▶ _Given problem 1_
In the SD Entertainment article below, rewrite the paragraph beginning "SD Entertainment, Inc. (more commonly known as" as a short bulleted list of its main facts.
▶ _Given problem 2_
Reproduce word for word the stretch of the SD Entertainment article below that begins at the words "Dormant animation studio" and stops after the words "founded in 1999.".

SD Entertainment, Inc.
- SD Entertainment's on-screen logo used since 2002
- Type: Subsidiary
- Industry: Animation
- Founded: 1999; 27 years ago
- Founders: Paul Sabella Jonathan Dern
- Fate: Dormancy
- Headquarters: 6303 Owensmouth Avenue, 10th Floor Woodland Hills, CA 91367 United States
- Parent: Cineverse
- Website: http://sdentertainment.net

= SD Entertainment =

Dormant animation studio

SD Entertainment, Inc. (more commonly known as Sabella-Dern Entertainment) is a dormant American animation studio specializing in entertainment for children. The "SD" in the initials of the company name stand for Sabella Dern, the respective last names of its founders: former MGM Animation employees Paul Sabella and Jonathan Dern and was founded in 1999.

The company is based in Woodland Hills, California. It owned two subsidiaries, Kidtoon Films and The Bigger Picture, that both also founded by Jonathan Dern, deal with the distribution of SD's productions in digital venues across the United States. They were eventually acquired by Cinedigm (now Cineverse) in 2007.

▶ _Data segment_

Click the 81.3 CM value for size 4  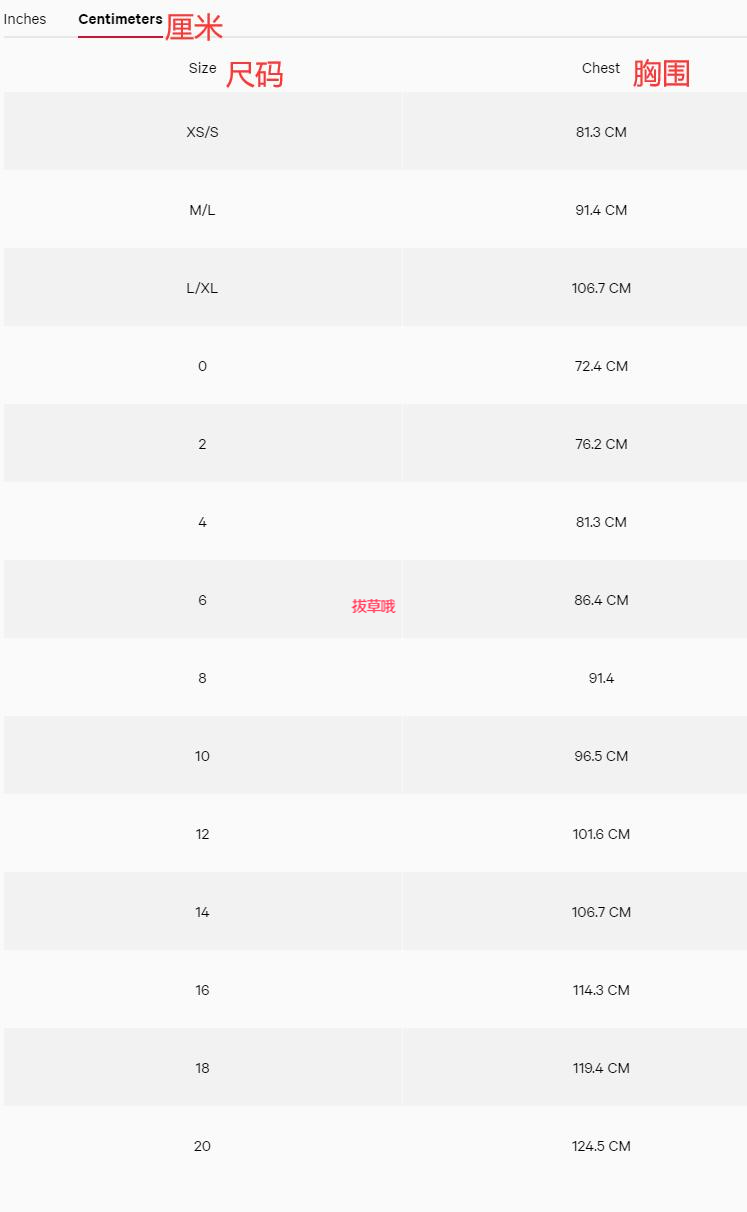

▶ _Complete output 1_
- SD Entertainment, Inc., more commonly known as Sabella-Dern Entertainment, is a dormant American animation studio specializing in children's entertainment.
- "SD" stands for Sabella Dern, the last names of its founders, Paul Sabella and Jonathan Dern.
- Both founders formerly worked at MGM Animation.
- The company was founded in 1999.

▶ _Complete output 2_
Dormant animation studio

SD Entertainment, Inc. (more commonly known as Sabella-Dern Entertainment) is a dormant American animation studio specializing in entertainment for children. The "SD" in the initials of the company name stand for Sabella Dern, the respective last names of its founders: former MGM Animation employees Paul Sabella and Jonathan Dern and was founded in 1999.